Le lit mortuaire est drapé de rouge : il faut se rappeler que cette couleur symbolise souvent la présence et/ou l’action de l’Esprit Saint. Marie repose sur un drap blanc, les mains croisées. Elle porte son manteau pourpre, couleur royale, sur lequel on voit les étoiles qui symbolisent sa virginité perpétuelle. « Tu gardas la virginité et dans ta dormition… » (Tropaire de la fête).

Dormition

Au centre, derrière, une mandorle sombre qui pourrait symboliser le gouffre de la mort, d’où le Christ se tient majestueux, tenant l’âme de sa mère représentée en un enfant emmaillotté comme un nouveau-né. Au-dessus, le tableau est complété par deux chérubins les ailes entremêlées.

Deux bâtiments se trouvent de chaque côté de l’icône. Celui de gauche symbolise le Temple de Jérusalem et celui de droite la maison de Marie.

Un peu de théologie : Dormition ou Assomption

L’Église orthodoxe rejette le dogme de l’Immaculé conception qui enlève à Marie une partie de sa nature humaine ayant été conçue sans le péché originel. C’est pourtant d’elle que Jésus a reçu son humanité. Selon l’orthodoxie, elle a dû passer par une vraie mort et sa résurrection est comprise comme celle promise à tous les hommes par Jésus.
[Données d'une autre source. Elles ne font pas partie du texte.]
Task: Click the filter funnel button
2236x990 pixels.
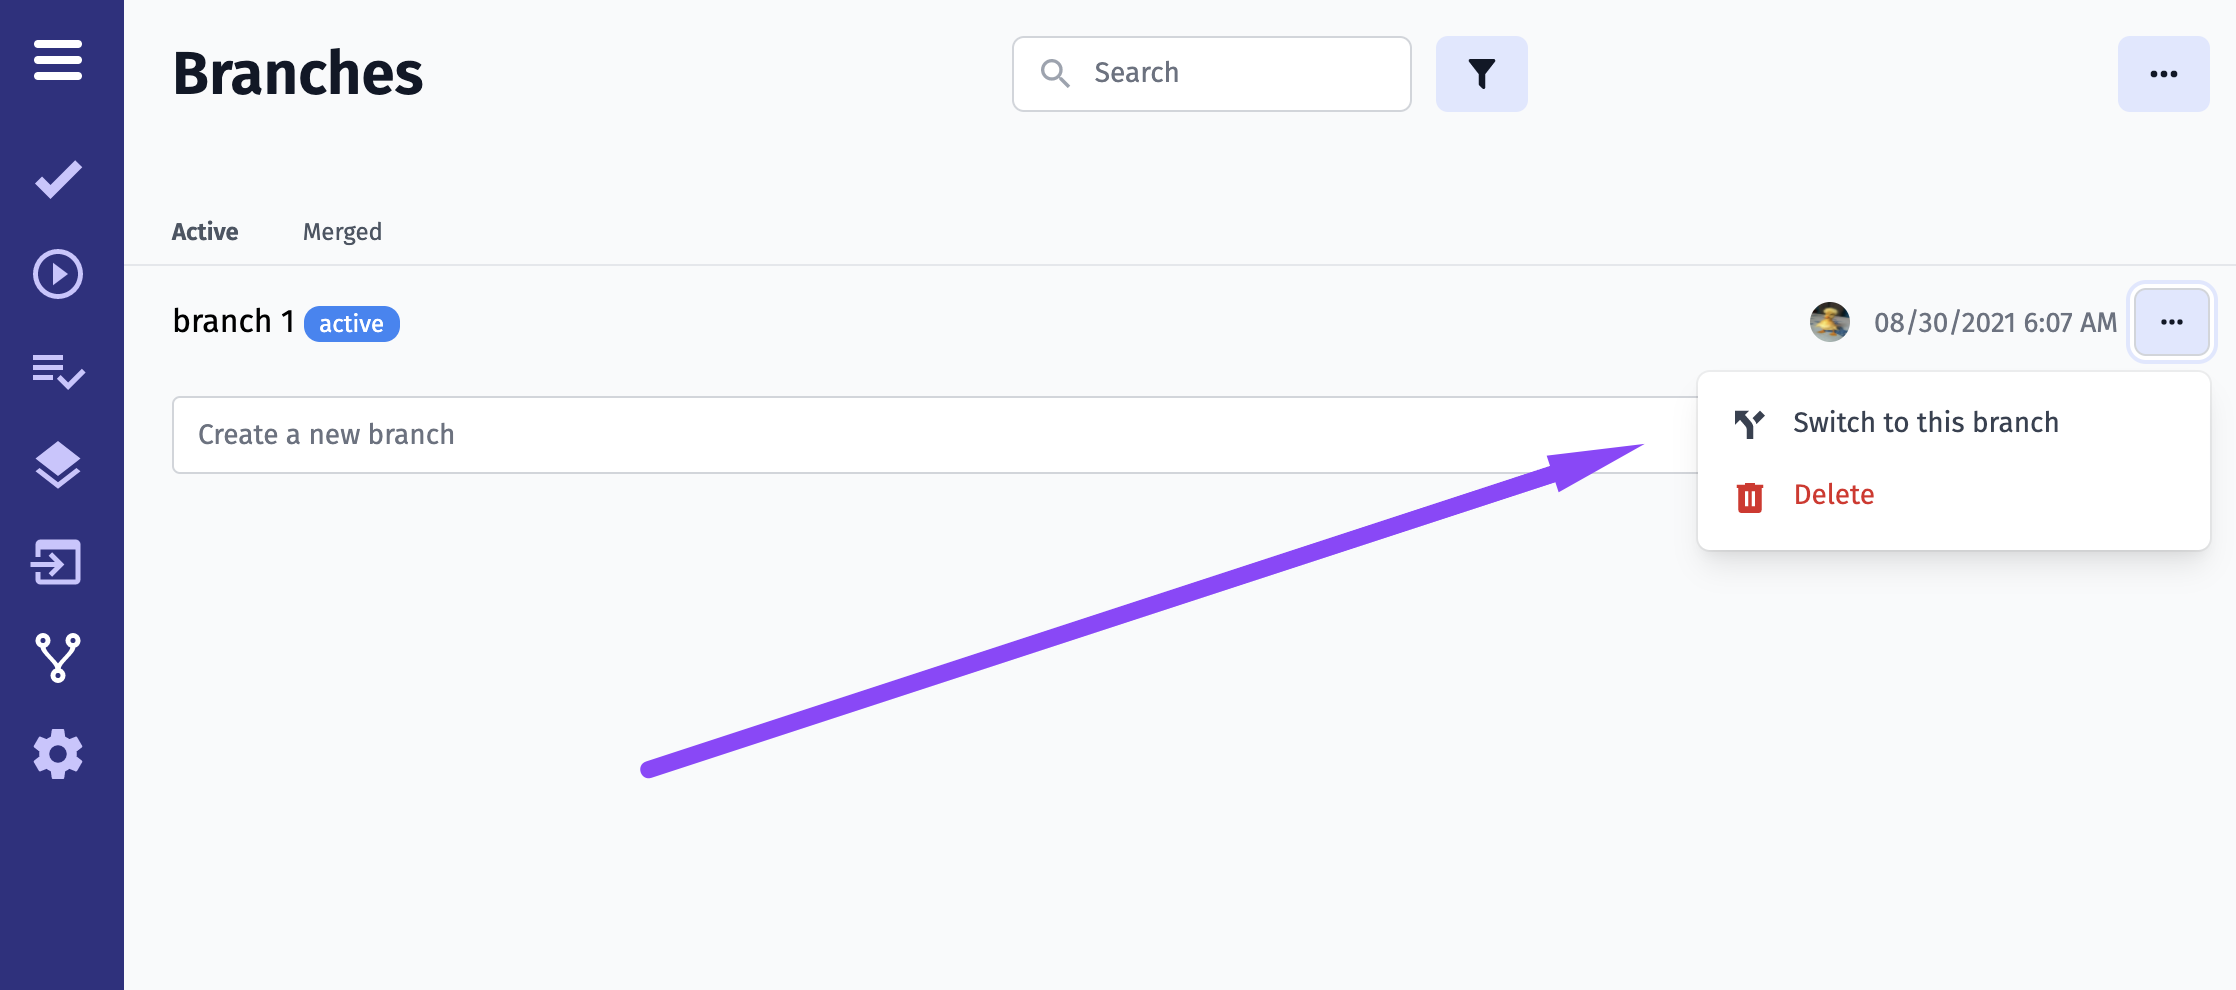Action: 1481,74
D’ailleurs selon Mgr Cristian Crisan, évêque de l’Église gréco-catholique roumaine, « cette icône est le signe de la limite ultime humaine ».

Mais l’Église catholique ne parle pas de mort de Marie et son Assomption porte à croire qu’elle a été élevée avant de s’éteindre naturellement dans la mort. « Pour résumer, alors qu’en Orient orthodoxe, la Vierge représente l’humanité entière portant Dieu, la Théotokos, en Occident, naît et prend son essor l’image de l’« Immaculée Conception », accueillante mais née différente de toutes les autres femmes d’où le dogme qui suivit, celui de l’Assomption, passant complètement sous silence la Dormition (la mort de la vierge) « humaine » de la Mère de Dieu [4]. »
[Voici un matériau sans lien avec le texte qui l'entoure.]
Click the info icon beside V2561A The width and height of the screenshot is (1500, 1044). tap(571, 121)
Pour conclure, malgré ce différend, le dogme selon lequel son corps aurait été élevé dans la gloire céleste, mort ou vivant, est reconnu et par les orthodoxes et par les catholiques. Depuis cette élévation, tous les chrétiens prient la Vierge pour qu’elle intercède auprès de son Fils en faveur de leurs demandes.

Luc Castonguay est iconographe et étudiant à la maîtrise en théologie à l’Université Laval (Québec).

[1] (s.a.) « 15 août : l’Assomption chez les catholiques, la Dormition chez les orthodoxes ».
[2] Cyrille Bradette, De l’image à la ressemblance, Wentwort, Monastère orthodoxe de la Mère de Dieu, 2012, p. 76.
[3] Mgr Cristian Crisan, « L’icône de la Dormition ».
[4] Hellenica, « Quelles différences entre religions orthodoxe et catholique ».